Throughout this process it was recognised that, despite the existing well penetrations and 3D seismic, significant additional data collection was required in order to improve the geological understanding of the proposed injection location. Indeed, the data required was comparable to the field appraisal activities that would be undertaken to appraise an oil and gas discovery.

Since 2003 the Gorgon Joint Venture has invested over AU$150 million in storage appraisal. This included the drilling of a data well in which the entire 300 metre reservoir section and overlying seals were cored, conducting extensive well testing and a series of seismic acquisition pilots including the acquisition of a new 3D seismic survey.

Throughout this period the Western Australian Government undertook a series of independent expert reviews to assure the quality of the technical work being undertaken by the Gorgon Joint Venture. These assurance (or due diligence) reviews were timed to provide independent advice to government at the time it was making important decisions about the project.

Since FID, work has continued on refining the project’s geological and dynamic simulation models and planning for the commencement of the drilling of the injection and pressure management wells in late 2012. The design of the wells is largely complete and contracts are currently being negotiated for the drilling rig and associated equipment to drill these wells.

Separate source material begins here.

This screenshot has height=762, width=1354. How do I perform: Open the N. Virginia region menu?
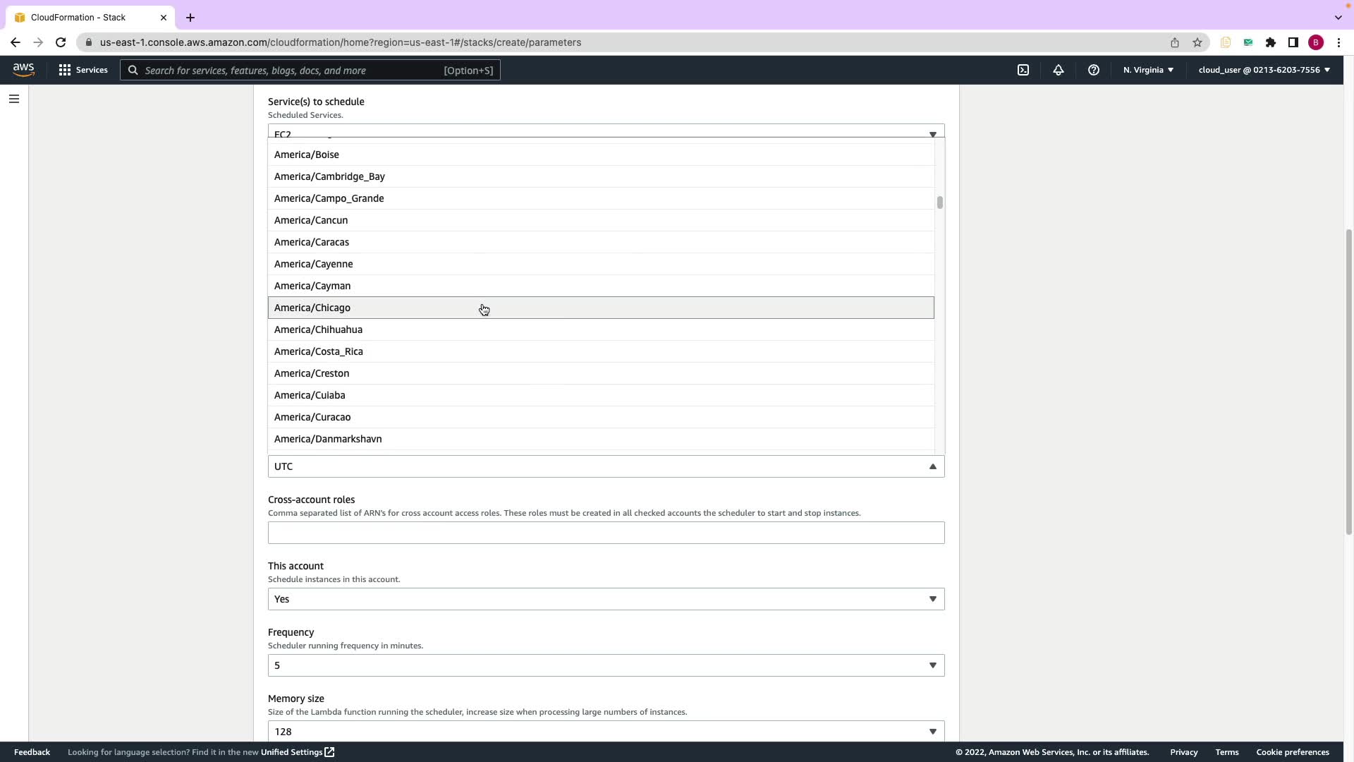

Following FID, one of the first contracts to be awarded was for the detailed design, construction and assurance testing of six CO2 injection compressor trains at a cost of AU$415 million. The compressors represent a significant piece of equipment with two compressors coupling together to form a module more than five stories high (Figure 20). Each compressor will be equipped with a four stage compressor comprising two compressor casings (each casing comprising two compressor stages) coupled through gearboxes on either side of a double-ended variable frequency drive electric drive motor. Intercoolers/aftercoolers will be installed after each compression stage. Factors requiring consideration in designing the compressors include:

  • ergonomic design focusing on improving maintenance and operational access;
  • equations of state for the CO2 rich gas stream;
  • the presence of incidental associated substances in the CO2 stream;
  • compressor aerodynamics, rotodynamics, material selection, drive technologies, system integration and maintenance factors;
  • each compressor train is designed to be modularised and must meet very stringent space constraints;
  • the ability to control the 3rd stage discharge pressure to within the range of 50 to 65 bar to allow the maximum dropout of liquid water as part of measures to manage corrosion downstream of the compressors; and
  • the need to minimise fugitive emissions around the compressor seals.

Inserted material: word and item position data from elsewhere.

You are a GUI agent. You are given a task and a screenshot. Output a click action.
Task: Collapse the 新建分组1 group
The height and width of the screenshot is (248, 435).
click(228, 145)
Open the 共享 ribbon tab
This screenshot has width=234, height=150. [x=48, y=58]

Figure 20 Layout of Gorgon CO2 compressor train. Image courtesy of Chevron Australia

Once the first compressor train has been constructed it undergoes a full speed full load validation test in a purpose designed and built test loop using CO2 as the test gas. The main focus of these tests is to validate the expected mechanical performance (torsional response, vibration, bearing temperature, and so on) and thermodynamic performances in terms of developed differential pressure, efficiency and absorbed power for each state. The test will maximise the use of the actual contract components including lubrication oil systems, electric motor controls and the compressor seal equipment. The full-speed, full-load, string testing commenced validation testing in June 2011.

Each compressor is then integrated into a module including all necessary pipe work and intercoolers before shipping to the project site on Barrow Island. The first compressor module is due to arrive on Barrow Island in the second half of 2013.

The lead time to undertaking the detailed design, construction and full speed, full load testing of the CO2 compressors is significant and reinforces the long lead times and investment requirement to successfully execute a GHG storage project of this scale.

The Australian Government has committed $60 million to the Gorgon Project as part of the Low Emissions Technology Demonstration Fund (LETDF).